In my area they are starting to install LED lights on the traffic lights. They are bright, use less energy, and last longer. I have seen these at more than a dozen intersections and every time they use them only for the green lights. The red and yellow are still conventional.
When I lived in California, they had replaced the red lights only. They didn’t have LED lights for the other colors yet, I think (or maybe they were too expensive). Maybe they already have LEDs for the red, but have a plastic cover to make it look the same as the other lights, and now they’re retrofitting the green lights. Just a WAG.
I’ve seen both red and green. Haven’t noticed any yellows, though. I love them. I sometimes have trouble distinguishing the colors on those older faded lights. :eek:
Here in Olympia, only the greens were replaced, and only on the busiest intersections–and, in fact, only in the directions where the light is more often green. The changed lights are in the east-west directions of a busy arterial with a side street leading to a semi-industrial area (namely, a cannery). At least in Olympia, perhaps the city crews grew tired of having to bestir themselves to stop traffic at these intersections to change light bulbs.
I knew there was something different about these new lights. I was trying to tell my friends that they are LEDs, but none of them can seem to notice a difference.
Anyway… Here where I live, the Red lights were replaced first, and I am now seeing some green LEDs. I have yet to see a single yellow, though…
There are yellow LED signals, and I found California’s purchasing specs for 'em, but I guess that replacing the yellow lights is a low priority. I have seen newly installed traffic lights that are all LED.

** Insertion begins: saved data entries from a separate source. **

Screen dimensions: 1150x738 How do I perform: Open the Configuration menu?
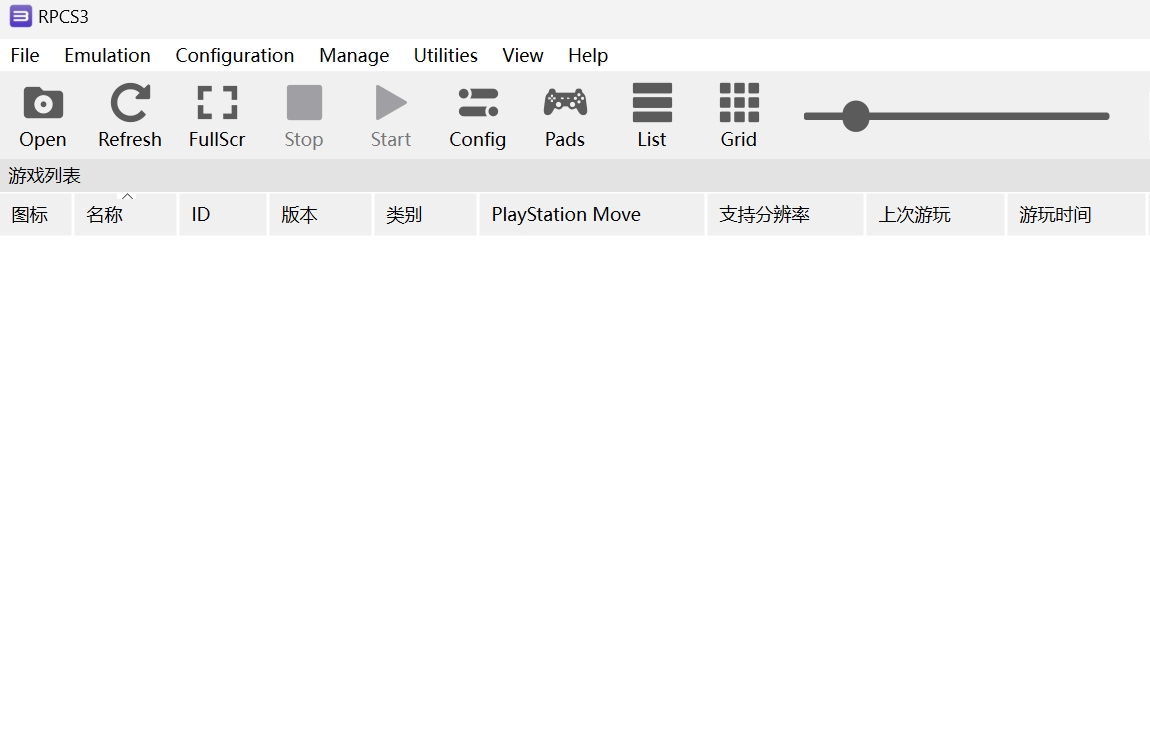tap(234, 55)
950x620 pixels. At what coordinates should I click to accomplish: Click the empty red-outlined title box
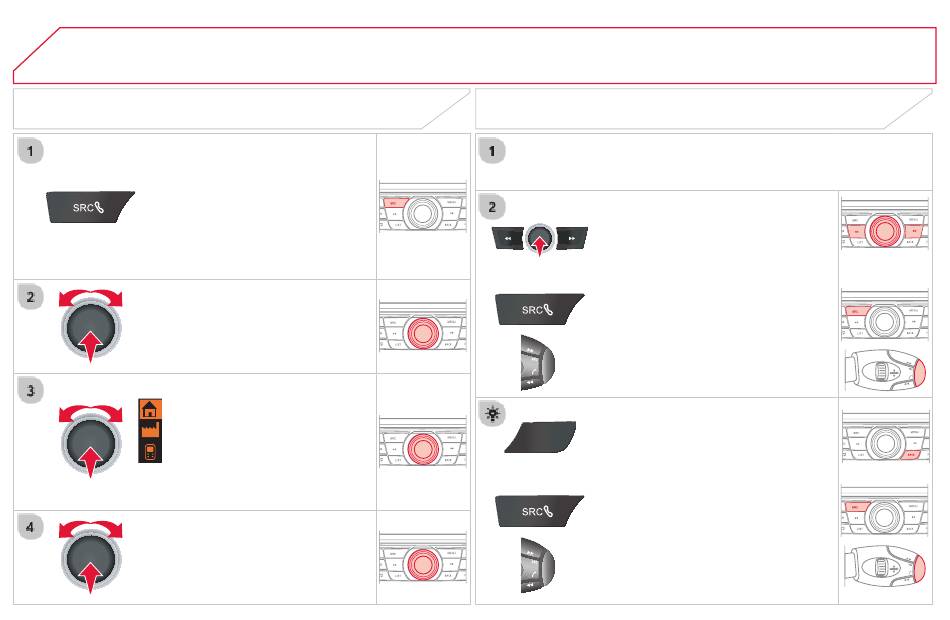tap(475, 55)
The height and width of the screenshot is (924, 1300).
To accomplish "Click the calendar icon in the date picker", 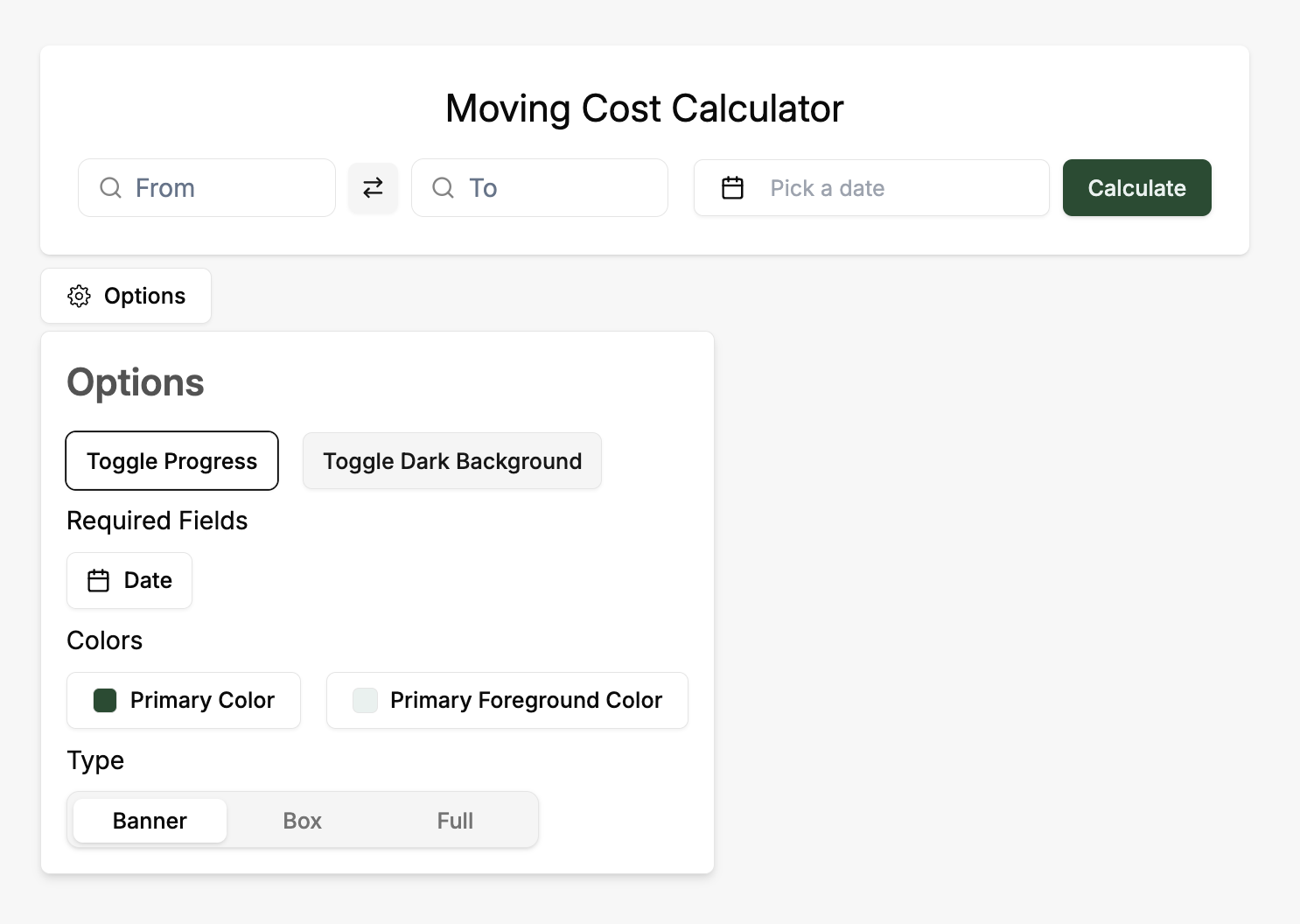I will tap(732, 187).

Not all the LED’s are green. The biggest chalenge is to create a white LED. The closest they have come to is a blue one w/ a corrective lens but it still has a blue tinge.
Red LEDs are the brightest and have been around longest, and I’ve seen more of them than the others. Green and Yellow are relatively recent additions, and are both more expensive and require more voltage. I haven’t seen any yellow LED traffic lights, but they ught to exist, and many o you have seen them. The real challenge has been a good, bright blue LED, but they have hoe now, too.

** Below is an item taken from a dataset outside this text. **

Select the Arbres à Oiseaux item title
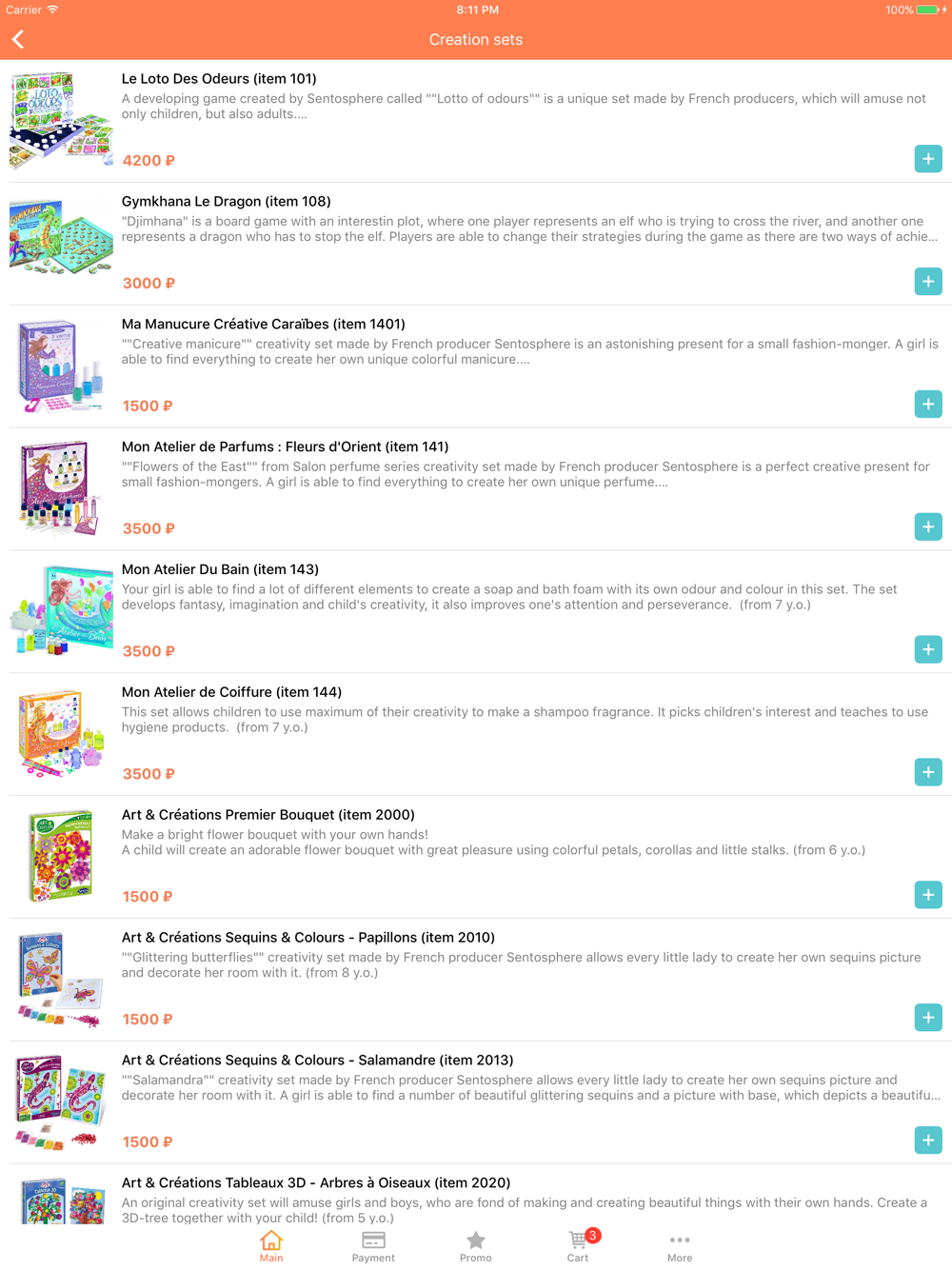The image size is (952, 1270). pos(316,1182)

I don’t think a white LED is that tough. I have one sitting on my dresser, and it’s not bad. LEDs are very nearly monochromatic, so you have to combine two or three to get a “white” LED.

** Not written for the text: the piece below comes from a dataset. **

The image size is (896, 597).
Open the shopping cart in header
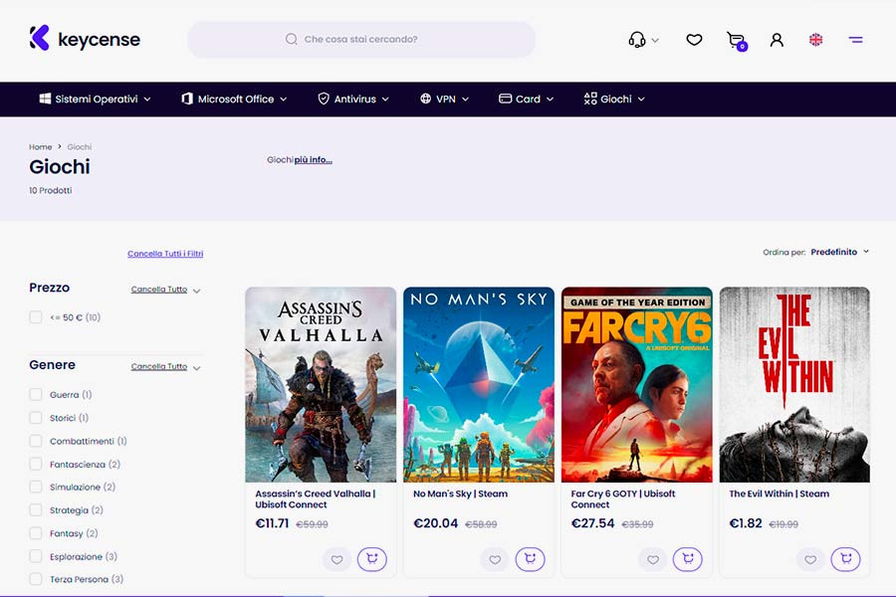736,40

In the DC area, I’ve noticed the LED lights only in Fairfax, Loudoun, and Prince William Counties, Virginia. Only greens have been installed, except for one yellow, which I cannot recall its location.
Yellow traffic lights are on so little that they outlast the red and green by quite a bit. So there’s less need to replace them with LEDs.
I’ve seen LEDs as tail/break lights on buses and letter carrier vehicles, and I’ve seen them as third break lights on ordinary cars, but I’ve never seen them as the regular tail/break lights on cars. Does any manufacturer make cars with them?
I imagine you can get third party tail LED tail lights, but it’s likely you will make your car violate the law by doing so. It’s required that all vehicles have red reflectors on the rear and the lenses of tail lights serve that purpose. If you replace your tail lights with LEDs that don’t have a lens, it wil be out of compliance. The vehicles I’ve seen with them all have other reflectors.
I believe the cities are letting the existing lights run out, and replacing them with LCDs when it’s time for a change. No need in replacing a perfectly-working light bulb, is there?
The red/green dichotomy is probably just due to which color bulb dies first. Yellow bulbs will probably be replaced last, because they’re not on as long as the red/green ones, and therefore will last longer.
Red and green are on more than yellow, but you don’t mean to imply that green is on more than red, do you? That would lead to a lot of traffic accidents.
While the yellow lights undoubtedly spend less time on than the reds and greens, would that necessarily cause them to last longer? With most incandescent bulbs, the more relevant factor seems to be how often they’re turned on and off, and that’s the same for all three colors.
I’m not sure, by the way, if they actually use yellow LEDs for the lights. Since they have red and green LEDs anyway, they can just combine them in the fixture, with some sort of dispersive lens to mix the light.